## START Selected passage
Test scores and deep content lessons are not generally aligned. Core academic lessons and developing an outstanding college applicable are not necessarily aligned. Social development is something else, entirely.

Today, decades later, I still believe in program alignment. I still believe that schools should be clear about their priorities and what they are trying to do for students. I still believe that the hodgepodge of different programs with different allegiances among students and among educators is dangerous.

But I think that today I am more accepting of the existence of multiple goals. This makes the alignment problem even more challenging. This makes leaders’ roles even more important, as they try to build and manage a school or system that supports multiple goals without them undermining each other. The decisions are tougher, not easier, this way. And leaders still need to say “No” sometimes.

Nonetheless, I still believe in an ultimate and overarching goal for our schools. I do not believe that school exist primarily to deliver some benefit(s) to individual students. That is not a good enough reason to require all children to attend or to tax everyone to pay for this enormously expensive endeavor. Rather, schools exist to serve communities.

Therefore, whatever programs or purposes that schools might have, they should be to serve the community. Is students’ social development important? Surely. Preparation for citizenship? What could be more important than that? Preparation for economic contributions? Yes, that is important, too.

This is my lens. I think this is always my lens, the ultimate goal of schools and schooling. The overarching goal. Not merely a justification other try to hang things from, but rather a value with which to judge efforts in and around schooling. How can this school and its program support the communities it serves?

Therefore, schools must be under the control of communities. Strong influence from the local community. Influence from the regional (e.g., state) community. And so long as we are such an interconnected country, influence from the national level, as well. They must be communal affairs, and not perverted into serving private individual interests.

We already have private schools that are designed to serve individual interests. No, they are not good for communities. They are not good for democracy. They are not good for a pluralistic nation, region or community. Therefore, it is even more important that our public schools be preserved and supported. Therefore, it is vital that we protect them from privatizing interests.

The Road from Validity (Part II): Cementing the Replacement of Validity

Last month, I explained how large scale human scoring departs from carefully constructed rubrics and procedures to be replaced with something different. The desire for reliability and procedures to favor reliable scorers (i.e., those most likely to agree with other raters) serves to push out those who use the valid procedures and favor those who use the faster procedures.

Of course, we do not live in an age of large scale human scoring of test taker work product. We have replaced most human scoring with automated scoring. There are algorithms and artificial intelligence engines of various sorts that to the scoring, instead. They are be trained by examples of human scoring, but the bulk of the work is done by automated scoring.

How do we know whether the automated scoring engines are any good? Well, their creators, backers and proponents proclaim again and again that they do what human scorers do, only better. Not just faster and cheaper, but better.
## END Selected passage
**Things to do:**
[1] From the excerpt about schooling, list every level of community that the text says should have influence over schools.
[2] According to the excerpt about schooling, what do schools exist to serve?
[3] Output everything in the excerpt about schooling from "Therefore, schools must" down to "from privatizing interests.".
## START Material provided
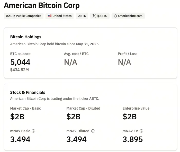The width and height of the screenshot is (180, 152).
Task: Click the info icon beside mNAV Basic
Action: 33,131
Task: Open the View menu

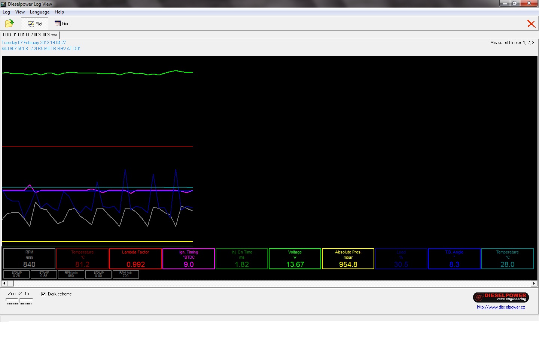Action: 20,12
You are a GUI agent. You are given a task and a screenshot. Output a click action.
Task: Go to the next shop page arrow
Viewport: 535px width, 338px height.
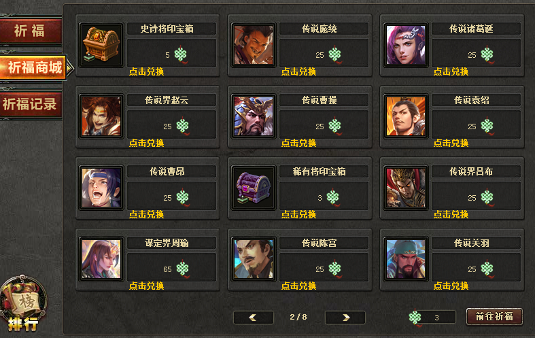tap(345, 318)
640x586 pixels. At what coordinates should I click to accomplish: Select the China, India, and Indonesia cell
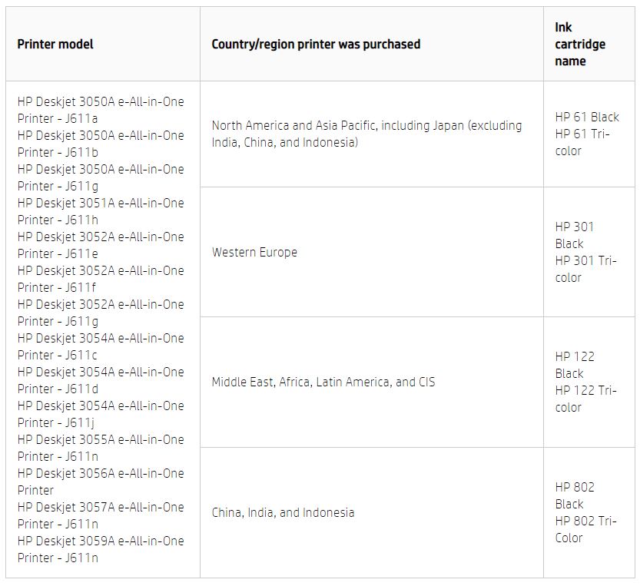(283, 513)
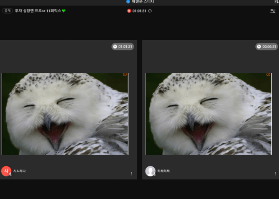Click the study room title 투자 성장엔 프로
Viewport: 279px width, 199px height.
coord(38,11)

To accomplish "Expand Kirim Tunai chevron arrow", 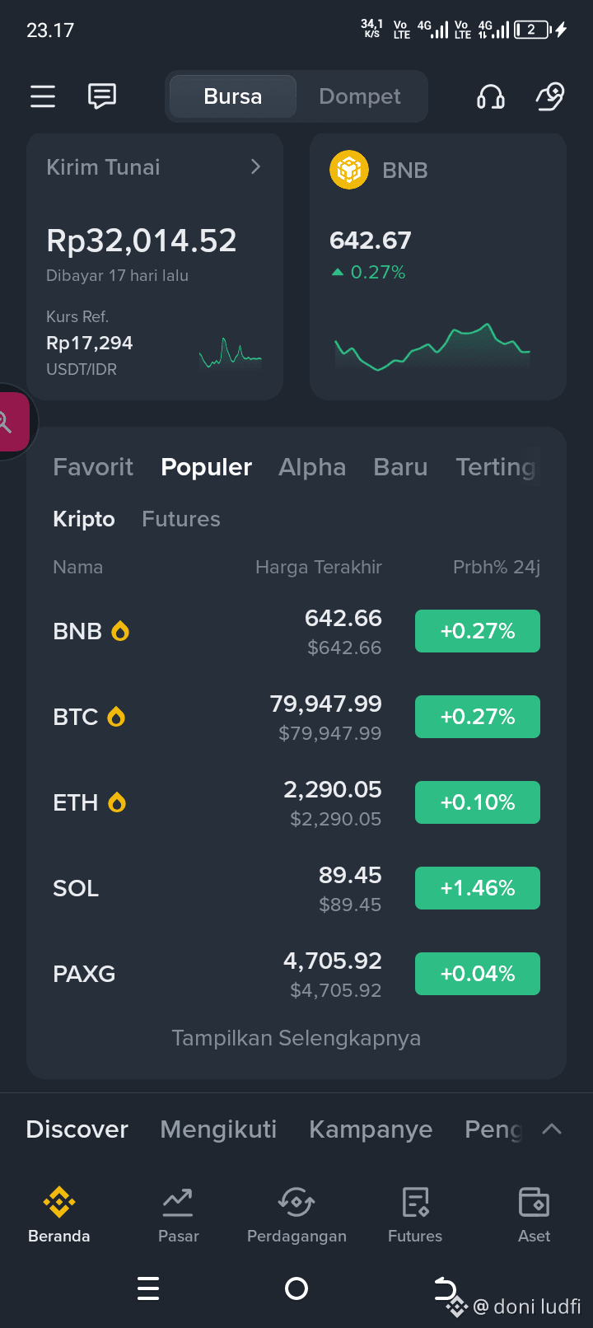I will (255, 166).
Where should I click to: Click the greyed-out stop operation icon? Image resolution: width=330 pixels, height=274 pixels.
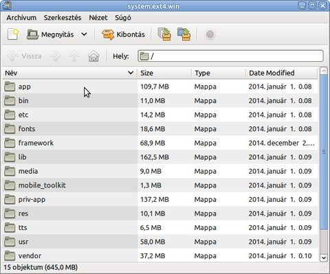pos(210,34)
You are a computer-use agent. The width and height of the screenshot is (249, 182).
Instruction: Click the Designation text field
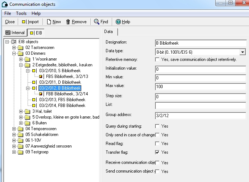200,43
## END Material provided
**Results by task:**
[1]
Local community
Regional (e.g., state) community
National level

[2] Schools exist to serve communities.

[3]
Therefore, schools must be under the control of communities. Strong influence from the local community. Influence from the regional (e.g., state) community. And so long as we are such an interconnected country, influence from the national level, as well. They must be communal affairs, and not perverted into serving private individual interests.

We already have private schools that are designed to serve individual interests. No, they are not good for communities. They are not good for democracy. They are not good for a pluralistic nation, region or community. Therefore, it is even more important that our public schools be preserved and supported. Therefore, it is vital that we protect them from privatizing interests.